There are two ways to overcome switching costs. Either the cost of maintaining the existing application becomes so high that the switching costs become irrelevant, or the competitor can try to reduce the switching costs or enhance the value it provides to the point that the switching costs can become justified. Both forces are at play today in the competitive relationship between SAP and its competitors.
SAP has clearly committed to a strategy of Services Oriented Architecture. It committed so strongly to this goal that it actually throttled back on heavily promoting some acquisitions to more rapidly integrate those acquisitions with the SOA strategy.
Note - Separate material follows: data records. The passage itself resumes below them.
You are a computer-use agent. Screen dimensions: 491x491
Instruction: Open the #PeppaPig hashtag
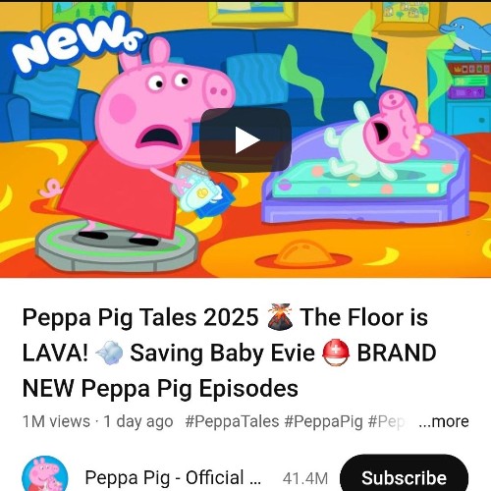[323, 421]
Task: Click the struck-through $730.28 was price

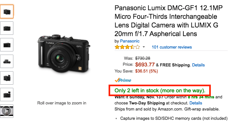Action: [x=143, y=58]
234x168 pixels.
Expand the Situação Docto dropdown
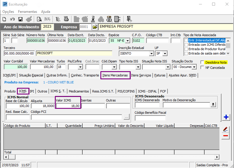(194, 67)

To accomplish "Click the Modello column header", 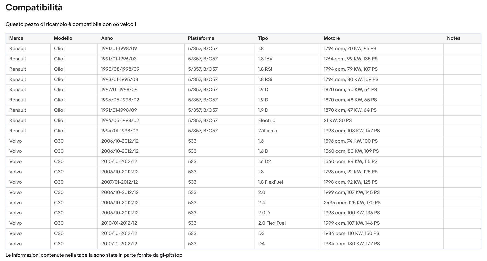I will coord(74,39).
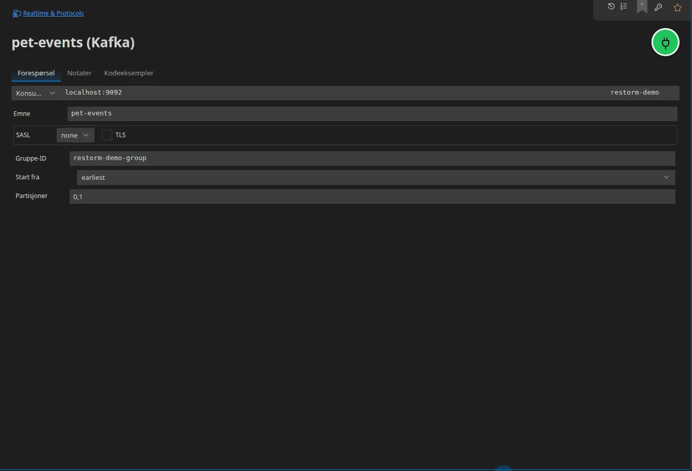Click the localhost:9092 broker address field

(x=332, y=93)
While the work isn’t done, the fruits of that investment are becoming very clear: instead of “upgrades,” the vendor now has “enhancement packs” that can be implemented with little to no impact on the underlying application. Custom-developed projects done for one customer can be provided to other customers – because it’s all SOA-based. The architecture is clean, and it creates a huge amount of flexibility both in the value provided to the customer and in the speed it takes to roll out new features and functions. It also breaks apart what was once a monolithic application and makes it something that you can implement piece by piece – though there are reasons not to do that, and we’ll get back to those in just a minute.
Companies that have built their application portfolios through an acquisition strategy start from a scarier place architecturally. Customers using that acquired software are often left with an upgrade path that sounds a lot more like “reimplementation” than “migration.”
Racing to keep up with functionality, which adds to product complexity can prevent getting the architectural house in order. This is true even if that functionality is world class, best of breed almost the whole way. In fact, our soon-to-be-published benchmark study, Business Application Delivery in Retail tells this same story. Retailers have tangled infrastructures because they needed functionality fast and didn’t have the time to make it tidy.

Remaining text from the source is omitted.